Le trio se débarrasse suffisamment tôt des étiquettes, préfère fabriquer ses créatures et les regarder se nourrir de nos cerveaux morts. Mention spéciale à Canine, sa basse ardente, sa machine volante, ses claviers trippy. On se sent poursuivi par un grand machin, impossible de savoir s’il nous veut du bien et son titre ne fait pas grand-chose pour nous rassurer, dressant en creux un animal qui nous est autant familier que singulier. A son côté joueur, cette zone silencieuse oppose sa maturité – les bombes Saint Discard’s, Para Los Pies Cansados et sa teinte ritualiste infernale, 3 omens et ses arpèges fringants – et ne fait que très rarement office de laboratoire – le tangent Everything goes in diagonal – ce qu’un album prétendument « patchwork » aurait pu laisser penser.
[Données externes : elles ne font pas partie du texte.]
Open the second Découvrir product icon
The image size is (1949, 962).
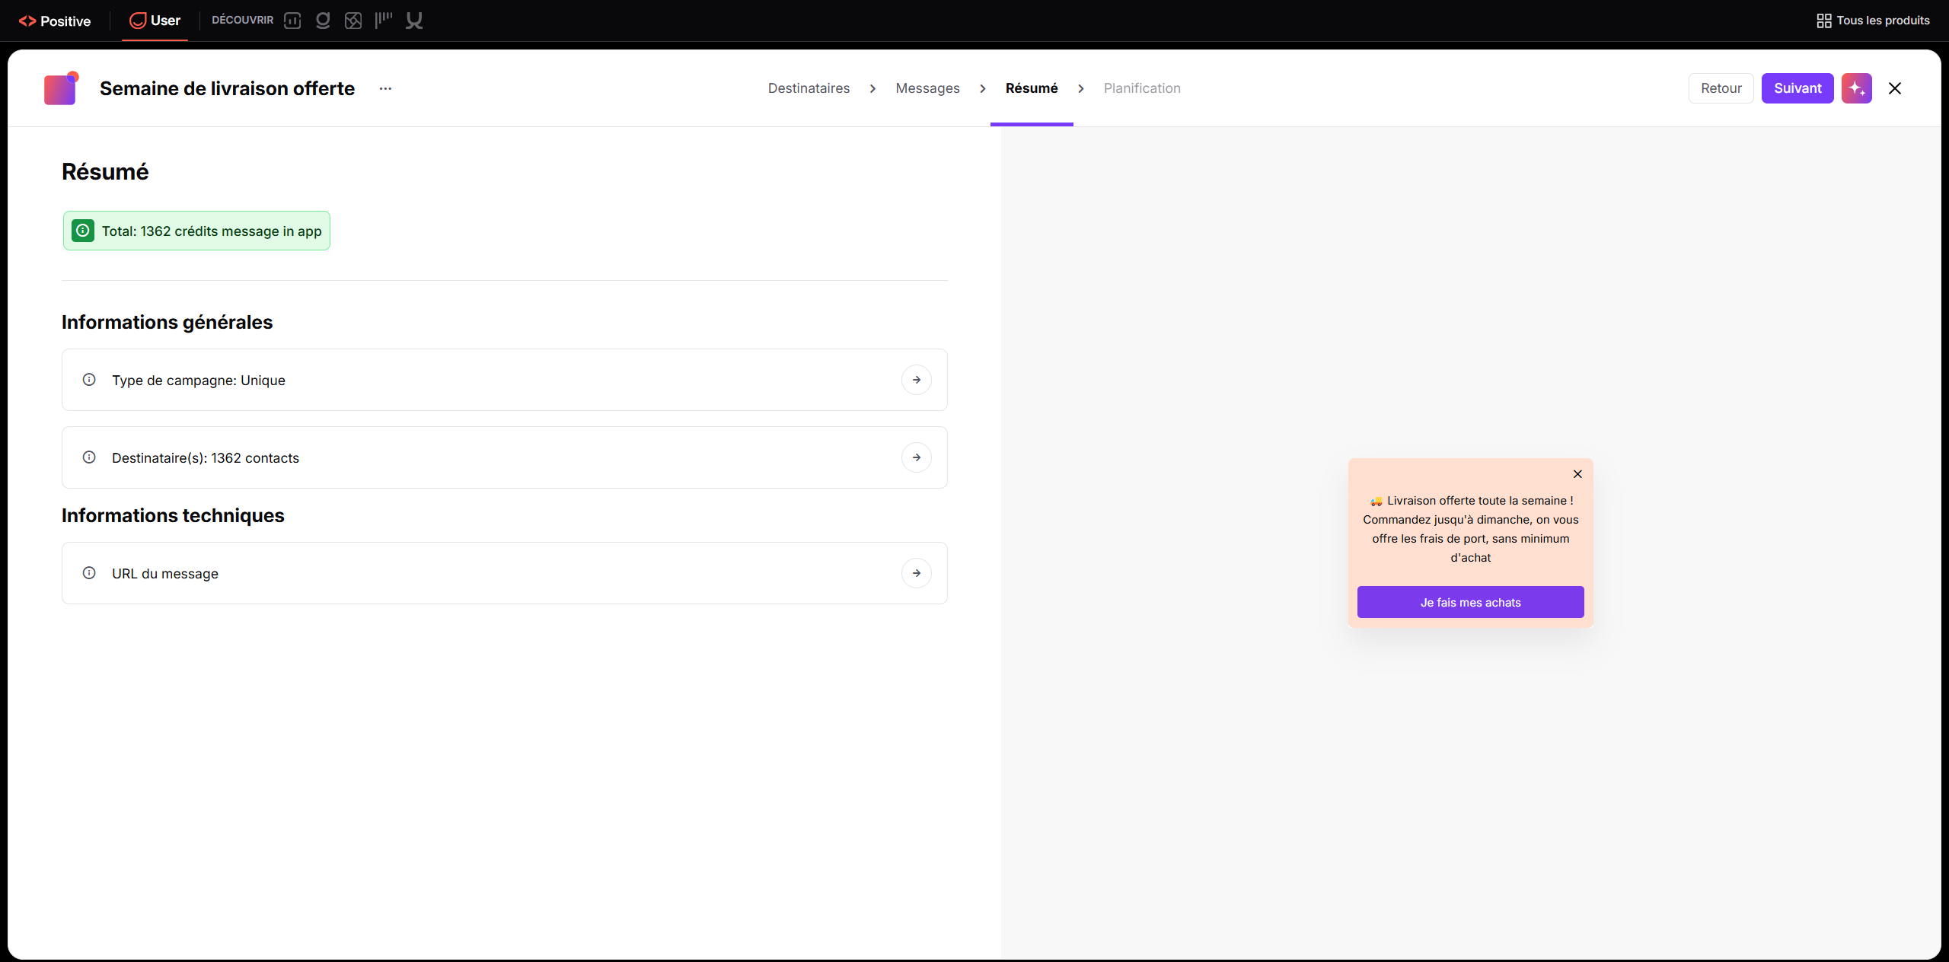(x=323, y=21)
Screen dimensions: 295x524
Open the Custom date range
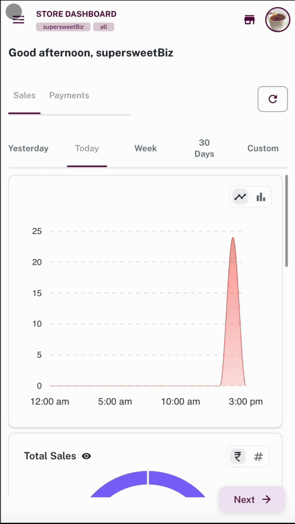(263, 149)
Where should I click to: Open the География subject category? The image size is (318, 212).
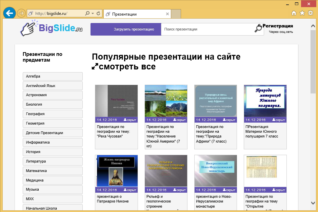click(53, 114)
Autre chimère flippante, et probablement le meilleur morceau du disque, le techno-indus A kin commence par affectueusement caresser la joue, comme un réveil matin sympa avant de d’atteindre le bas du dos, que la main ne devienne poing et ne tabasse le postérieur en haranguant qu’il est temps de se remuer la raie.
« C’est l’artiste Manon Michèle qui a confectionné l’artwork. Inspiré du nom de l’album, on peut y apercevoir en fond la fenêtre du train, agrémentée d’éléments graphiques comme des clés, des notes de musiques ou encore des tourbillons qui sont des symboles qui nous ont accompagné durant la période de composition. L’idée d’un voyage en train, dans le silence, fait en quelque sorte écho à la manière dont les morceaux sont nés, chacun.es dans son coin, peignant des paysages différents, croisant les trajectoires… »
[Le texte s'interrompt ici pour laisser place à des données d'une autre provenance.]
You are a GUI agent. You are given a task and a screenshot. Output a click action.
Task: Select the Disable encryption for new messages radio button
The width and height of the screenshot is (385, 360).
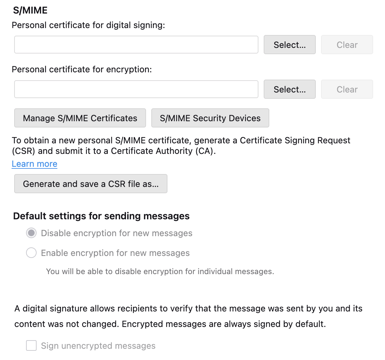(x=31, y=233)
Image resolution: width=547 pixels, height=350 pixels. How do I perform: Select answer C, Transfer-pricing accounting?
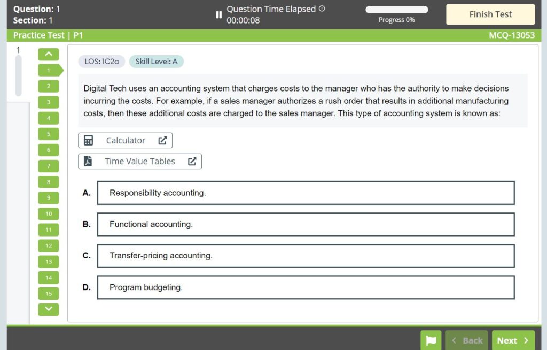306,256
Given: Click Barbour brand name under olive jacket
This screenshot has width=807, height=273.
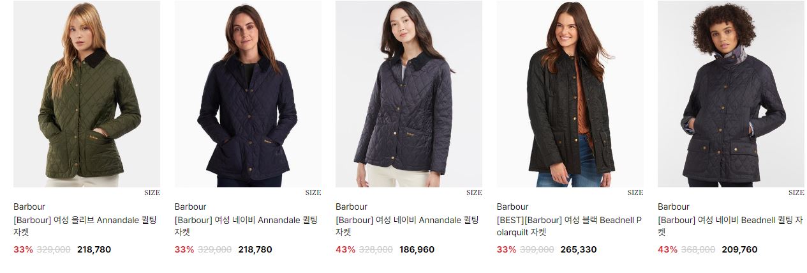Looking at the screenshot, I should (29, 207).
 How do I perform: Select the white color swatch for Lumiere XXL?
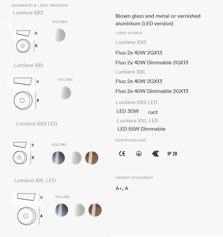point(65,93)
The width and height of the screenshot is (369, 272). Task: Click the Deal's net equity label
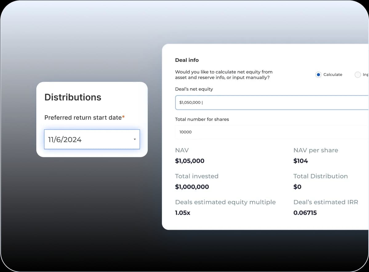[x=194, y=89]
Découvert à l’occasion du très ardent festival Les Invisibles à Brest, le concert a montré qu’il n’est pas tant question d’essayer de réinventer les genres que de les investir pour mieux les retourner. Le trio nous fait rentrer dans ses « minuscules mondes intérieurs », s’amuse des frontières comme un.e acharné.e essayerait de trouver la solution de son putain de rubik’s cube. Tu penses pouvoir t’appuyer sur un mur, t’y avachir, que déjà ton petit coin s’est barré, remplacé par une porte, ou une fenêtre et que l’un des membres du groupe est maintenant allongé à plat ventre au plafond, en train de regarder une télé sans signal en battant des pieds et se retourne, les yeux blancs comme neige.
Malgré l’idée que le groupe a voulu balancer derrière, ce périmètre muet sonne avant tout comme rassembleur, collectif, appelle à la réunion des marginaux, des paumés, des freaks et sonne l’heure du sabbat locomotive à plein. Pour bien faire les choses, on taxera ce très prometteur premier disque de magical punk : ça marche sur des terrains rugueux en même temps que ça met des étoiles plein les yeux.